What to do | Work through the data below line by line and say how many lines hold "width"; give only the number.
*** Opening of Available data ***
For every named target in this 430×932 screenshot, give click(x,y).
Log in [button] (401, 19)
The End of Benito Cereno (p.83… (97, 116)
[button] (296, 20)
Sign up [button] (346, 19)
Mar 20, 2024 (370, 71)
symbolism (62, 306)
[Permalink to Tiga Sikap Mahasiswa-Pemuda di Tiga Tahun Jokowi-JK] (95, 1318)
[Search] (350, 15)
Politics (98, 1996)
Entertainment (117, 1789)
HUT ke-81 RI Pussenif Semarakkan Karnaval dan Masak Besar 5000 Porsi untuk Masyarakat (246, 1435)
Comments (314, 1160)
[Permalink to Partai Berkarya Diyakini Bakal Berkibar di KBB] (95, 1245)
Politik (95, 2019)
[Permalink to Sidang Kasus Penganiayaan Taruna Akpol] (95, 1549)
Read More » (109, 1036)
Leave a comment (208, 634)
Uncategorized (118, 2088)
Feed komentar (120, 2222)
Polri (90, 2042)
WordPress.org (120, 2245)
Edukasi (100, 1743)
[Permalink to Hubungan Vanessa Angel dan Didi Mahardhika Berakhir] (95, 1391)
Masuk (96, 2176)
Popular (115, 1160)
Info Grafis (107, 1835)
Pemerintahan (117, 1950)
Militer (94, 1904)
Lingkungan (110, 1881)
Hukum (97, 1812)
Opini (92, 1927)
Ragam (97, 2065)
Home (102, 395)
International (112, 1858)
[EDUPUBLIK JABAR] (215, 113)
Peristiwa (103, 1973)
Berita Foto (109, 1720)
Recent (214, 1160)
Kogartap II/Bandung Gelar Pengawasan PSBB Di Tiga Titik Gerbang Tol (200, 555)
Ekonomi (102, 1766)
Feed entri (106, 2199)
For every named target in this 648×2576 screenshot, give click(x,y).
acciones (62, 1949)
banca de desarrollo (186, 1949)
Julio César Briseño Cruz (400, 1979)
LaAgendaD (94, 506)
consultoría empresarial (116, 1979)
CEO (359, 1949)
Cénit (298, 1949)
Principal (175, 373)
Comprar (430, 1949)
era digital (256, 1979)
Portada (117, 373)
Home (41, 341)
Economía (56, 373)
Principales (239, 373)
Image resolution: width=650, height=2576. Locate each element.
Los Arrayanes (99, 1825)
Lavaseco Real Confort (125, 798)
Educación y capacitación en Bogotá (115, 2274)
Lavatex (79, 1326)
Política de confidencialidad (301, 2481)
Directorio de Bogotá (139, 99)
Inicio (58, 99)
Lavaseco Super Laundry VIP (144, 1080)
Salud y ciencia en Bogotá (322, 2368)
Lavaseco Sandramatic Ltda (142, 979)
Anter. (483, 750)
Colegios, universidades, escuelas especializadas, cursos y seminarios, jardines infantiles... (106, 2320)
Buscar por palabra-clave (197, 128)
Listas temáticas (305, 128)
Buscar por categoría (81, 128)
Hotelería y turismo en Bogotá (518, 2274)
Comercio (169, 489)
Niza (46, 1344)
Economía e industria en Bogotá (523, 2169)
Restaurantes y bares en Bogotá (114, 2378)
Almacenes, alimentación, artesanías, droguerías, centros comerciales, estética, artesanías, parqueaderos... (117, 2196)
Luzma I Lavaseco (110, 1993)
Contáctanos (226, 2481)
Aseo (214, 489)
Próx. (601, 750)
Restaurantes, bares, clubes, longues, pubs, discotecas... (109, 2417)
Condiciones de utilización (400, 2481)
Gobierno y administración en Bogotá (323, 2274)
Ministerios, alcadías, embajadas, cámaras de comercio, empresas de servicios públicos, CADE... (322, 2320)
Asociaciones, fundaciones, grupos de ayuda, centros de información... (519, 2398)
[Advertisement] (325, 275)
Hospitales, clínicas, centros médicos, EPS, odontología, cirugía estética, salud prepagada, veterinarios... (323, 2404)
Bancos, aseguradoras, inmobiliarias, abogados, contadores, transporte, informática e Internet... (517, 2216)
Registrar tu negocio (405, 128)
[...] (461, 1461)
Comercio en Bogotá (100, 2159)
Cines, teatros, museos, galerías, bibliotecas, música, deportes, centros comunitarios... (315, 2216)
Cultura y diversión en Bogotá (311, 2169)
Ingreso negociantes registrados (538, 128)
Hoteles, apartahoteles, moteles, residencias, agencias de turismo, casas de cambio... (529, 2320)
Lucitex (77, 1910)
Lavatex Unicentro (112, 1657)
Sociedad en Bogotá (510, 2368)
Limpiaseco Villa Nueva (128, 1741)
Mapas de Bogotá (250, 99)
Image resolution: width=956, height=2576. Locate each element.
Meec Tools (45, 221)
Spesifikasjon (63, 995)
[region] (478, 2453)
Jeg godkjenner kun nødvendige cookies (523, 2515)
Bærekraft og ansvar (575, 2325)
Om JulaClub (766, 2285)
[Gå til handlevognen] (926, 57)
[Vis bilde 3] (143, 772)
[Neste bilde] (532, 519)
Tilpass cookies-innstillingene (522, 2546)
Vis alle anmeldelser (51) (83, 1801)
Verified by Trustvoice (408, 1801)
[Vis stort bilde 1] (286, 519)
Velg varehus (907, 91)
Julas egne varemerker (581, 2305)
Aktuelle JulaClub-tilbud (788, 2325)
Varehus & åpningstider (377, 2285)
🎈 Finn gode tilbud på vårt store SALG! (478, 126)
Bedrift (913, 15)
*** Close of Available data ***
Answer to this task | 2